The pound was set for a weekly advance versus the dollar as investors bet the U.S. debt ceiling debate will prompt the Federal Reserve to maintain asset purchases that tend to weaken a currency.
Sterling also headed for a weekly advance against the euro as data showed the U.K. economy is gaining momentum. U.S. President Barack Obama signed into law a measure ending the 16-day government shutdown and extending the nation’s borrowing authority until early next year, averting a default. The U.K. Debt Management Office is scheduled to auction 2 billion pounds ($3.23 billion) of bills.
The pound was little changed at $1.6180 as of 7:41 a.m. London time after climbing 1.3 percent yesterday, the biggest gain since Sept. 18. It has risen 1.4 percent versus the U.S. currency this week, the most since the period ended Sept. 13. Sterling was also little changed at 84.58 pence per euro, having strengthened 0.4 percent this week.
Data yesterday showed U.K. retail sales rose more than analysts forecast last month, following an Oct. 16 report that showed jobless claims fell in September by the most in 16 years.

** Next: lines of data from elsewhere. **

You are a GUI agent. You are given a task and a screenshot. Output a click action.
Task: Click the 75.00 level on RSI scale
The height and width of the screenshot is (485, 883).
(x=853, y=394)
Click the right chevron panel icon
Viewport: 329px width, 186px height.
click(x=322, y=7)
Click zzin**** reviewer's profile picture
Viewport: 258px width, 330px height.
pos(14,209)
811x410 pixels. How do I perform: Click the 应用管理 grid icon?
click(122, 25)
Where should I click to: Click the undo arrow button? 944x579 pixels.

The pound appreciated 5.2 percent in the past six months, the best performer among 10 developed-nation currencies tracked by Bloomberg Correlation-Weighted Indexes. The euro strengthened 4 percent, while the dollar weakened 1.3 percent.
U.K. government bonds lost 3.2 percent this year through yesterday, according to Bloomberg World Bond Indexes. Treasuries dropped 2.2 percent and German securities declined 2 percent.